Mastodon Announces Plan To Add End-To-End Encryption For DMs

Mastodon, a decentralised social media platform, intends to implement its own end-to-end encryption (E2EE) for private communications and direct messages. This decision comes after getting funding from an open-source software group supported by the German government; the decentralized social network is planning several improvements.

In a blog post on obtaining €614,000 ($724,000) from the Sovereign Tech Fund, an initiative supported by the German government to promote open-source software, Mastodon revealed the impending feature.

The €614,000 service deal, according to Mastodon, a European charity, will finance five significant projects, such as the E2EE for private communications, automatic content detection to eliminate spam, and a mechanism for Mastodon server administrators “to subscribe to shared blocklists.”

The target date and implementation are planned for 2027, next year, and the implementation will be in phases. Also, the adoption of the feature will probably launch on the main mastodon.social server first, but other server admins can choose whether to turn it on or off.

E2EE successfully protects the data from third parties, including Mastodon server providers, by allowing only the sender and recipient of the private messages to view the content. In light of worries about government and corporate surveillance, this can provide an additional degree of privacy to private communications. E2EE, which only stores the encryption keys for the messages on the sender and recipient devices, is provided by WhatsApp, Signal, and Apple iMessages. X provides E2EE as well; however, to guarantee smooth communication between devices, the firm technically retains the encryption key, even if it is divided among three servers.
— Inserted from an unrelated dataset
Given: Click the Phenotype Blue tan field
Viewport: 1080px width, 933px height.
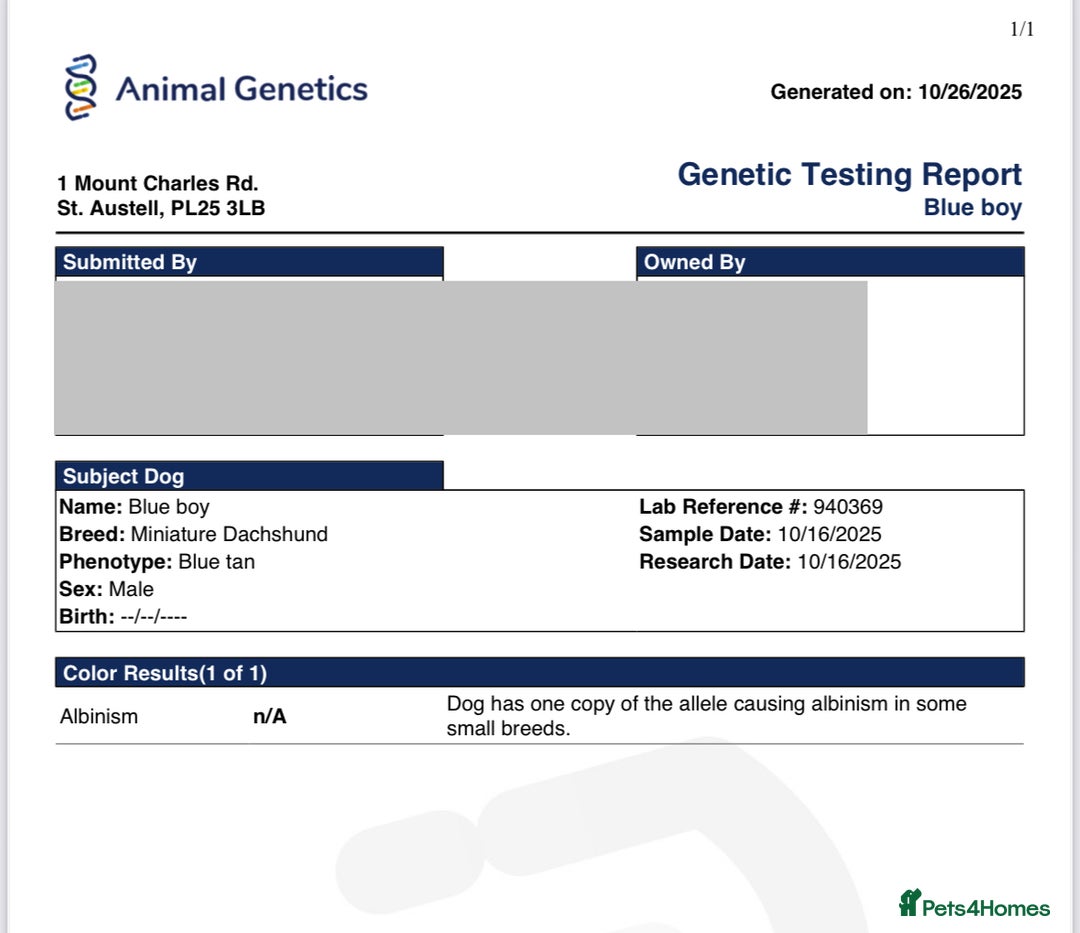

By collaborating with the ongoing efforts of the Social Web Foundation, another organization dedicated to creating Mastodon and other “Fediverse” platforms, Mastodon intends to integrate E2EE. An end-to-end encryption initiative for the ActivityPub standard, an open social networking protocol supported by Mastodon and even Mark Zuckerberg’s Threads, was initiated by the Social Web Foundation in December. The team is currently developing the specification for the E2EE system.

In an email to PCMag, a Mastodon representative stated, “It is early days, but the plan is to follow the standards body work.” “Yes, it would probably be implemented on mastodon.social and on other Mastodon servers that choose to use the feature if interoperability testing is successful and the technology meets our needs (in particular, we are going to be looking at the reporting and moderation implications).”

Mastodon claims that the E2EE won’t be available until 2027. Mastodon does not currently offer a traditional direct messaging feature. Rather, it intends to provide a “privately mention” feature that allows a post to be restricted to specific people; yet, some users have been misled by the feature’s name.

Mastodon might become more appealing if it had an encrypted private messaging feature. However, there may be trade-offs associated with E2EE, such as the inability of a Mastodon server provider to identify messages that include unlawful or rule-breaking content.

Mastodon’s end-to-end encryption will ensure only senders and recipients can read private messages, blocking access by server admins. To support safety, the system will include message franking, allowing users to report abusive content without breaking encryption. Since Mastodon is built on the ActivityPub protocol, the update could eventually enable secure cross-platform messaging with services like Threads or Pixelfed.

Until the 2027 rollout, users should note that direct messages (labelled “private mentions”) currently lack end-to-end encryption, making them theoretically accessible to server admins and hosting providers. For sensitive information, privacy experts recommend using dedicated encrypted messengers like Signal or XMPP/Jabber instead.